SELECTED EXCERPT Start Marker

43As no benefits are overdue, no interest is payable under s.51.
Award
44The applicant listed an award under s.10 of Regulation 664, as an issue in dispute, despite the fact that it was not requested by the applicant in the Application, nor listed as an issue in dispute in the Amended Case Conference Report and Order dated July 7, 2021.
45While adding the issue of an award, even at the hearing, promotes efficiency and is consistent with prior Tribunal decisions23, I find that an award is not appropriate here. The applicant has not presented any evidence to show that the respondent unreasonably withheld or delayed payment of benefits. The medical evidence supports the respondent’s position that the applicant’s accident-related impairments do not warrant removal from the MIG.
46It is well settled that an award should not be ordered simply because an insurer made an incorrect decision. Rather, in order to attract an award under Regulation 664, the insurer’s conduct must be excessive, imprudent, stubborn, inflexible, unyielding or immoderate.24
47In this case, since I found that no benefits were unreasonably withheld or delayed, the applicant is also not entitled to interest and/or an award under Regulation 664 as no benefits are owing and/or withheld.

SELECTED EXCERPT End Marker
DATASET Start Marker

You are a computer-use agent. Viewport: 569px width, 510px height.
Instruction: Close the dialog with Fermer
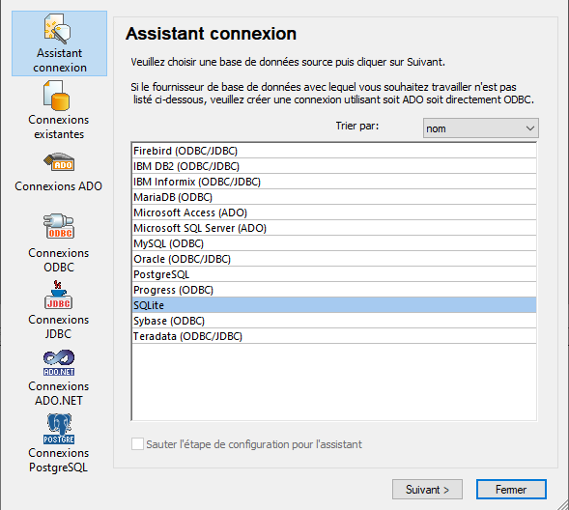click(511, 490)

DATASET End Marker
DATASET Start Marker

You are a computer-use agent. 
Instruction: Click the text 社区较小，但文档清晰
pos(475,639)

DATASET End Marker
DATASET Start Marker

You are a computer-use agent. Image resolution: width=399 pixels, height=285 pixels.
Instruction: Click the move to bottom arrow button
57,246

DATASET End Marker

WHAT THE EXERCISE ASKS => Extend the tribunal decision excerpt on interest and an award under Regulation 664, beginning right after its final paragraph.

SOLVED EXERCISE =>
CONCLUSION and order
48For the reasons set out above, I find that:
(i) The applicant’s injuries fall within the MIG;
(ii) The applicant is not entitled the disputed treatment plans; and;
(iii) The applicant is not entitled to interest or an award.
Released: October 7, 2022
Ulana Pahuta
Adjudicator
Footnotes
- O. Reg. 34/10, as amended.
- Minor Injury Guideline, Superintendent’s Guideline 01/14, issued under s.268.3(1.1) of the Insurance Act.
- Scarlett v. Belair Insurance, 2015 ONSC 3635, para. 24 (Div. Ct.).
- Applicant’s Submissions, Tab 5, Emergency Room Records of Georgetown Hospital, dated September 14, 2018
- Applicant’s Submissions, Tab 6, OCF-3 dated September 20, 2018
- Applicant’s Submissions, Tab 8, Clinical Notes and Records of Dr. Li, entry dated October 23, 2018
- Applicant’s Submissions, Tab 8, Clinical Notes and Records of Dr. Li, entry dated November 13, 2018
- Applicant’s Submissions, Tab 9 – X-rays of Cervical and Thoracic Spine dated October 23, 2018
- Applicant’s Submissions, Tab 10 X-Ray of Cervical Spine and Thoracic Spine, dated December 28, 2019
- M.J.L v. Aviva General Insurance, 2020 CanLII 42651 (ON LAT); Evaristo v. Aviva Insurance Canada, 2020 CanLII 98731 (ON LAT)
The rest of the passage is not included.